[Rows showing where targets appear]
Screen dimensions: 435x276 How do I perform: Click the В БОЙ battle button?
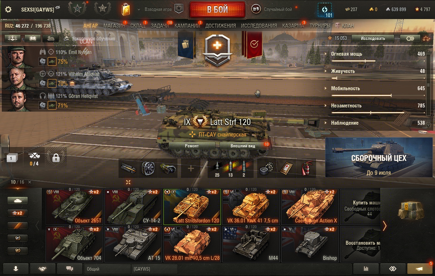click(217, 10)
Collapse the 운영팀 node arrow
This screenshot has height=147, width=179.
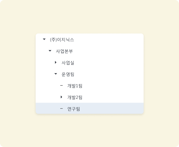56,74
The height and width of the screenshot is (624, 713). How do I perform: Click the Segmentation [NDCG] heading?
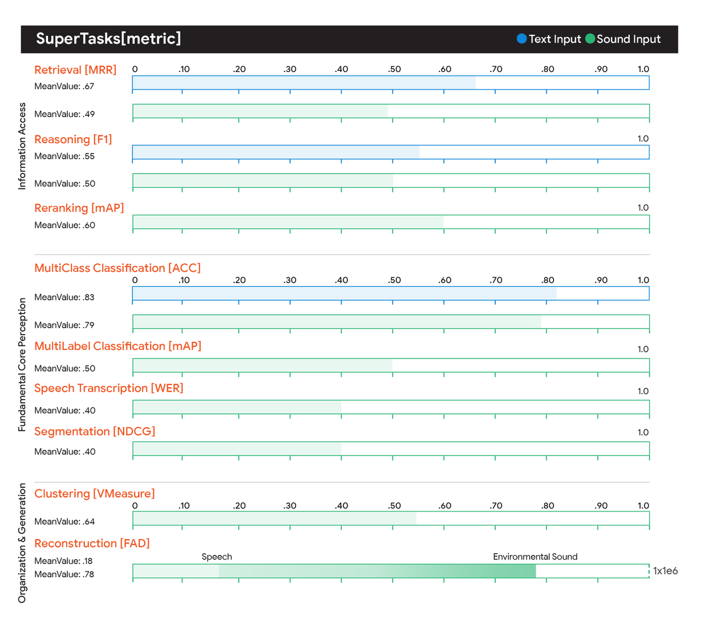click(95, 431)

** Stated problem **
Put the entries from the line containing "The height and" through the end of the entries into a two-column CSV with the columns text and answer, one row per entry. Put each value in a single quoted field with its line breaks replaced by spaces, and leave the pictures out.

** Exercise solution **
text,answer
"The height and width of the screenshot is (624, 713). How do I perform: Click the Segmentation [NDCG] heading?","click(95, 431)"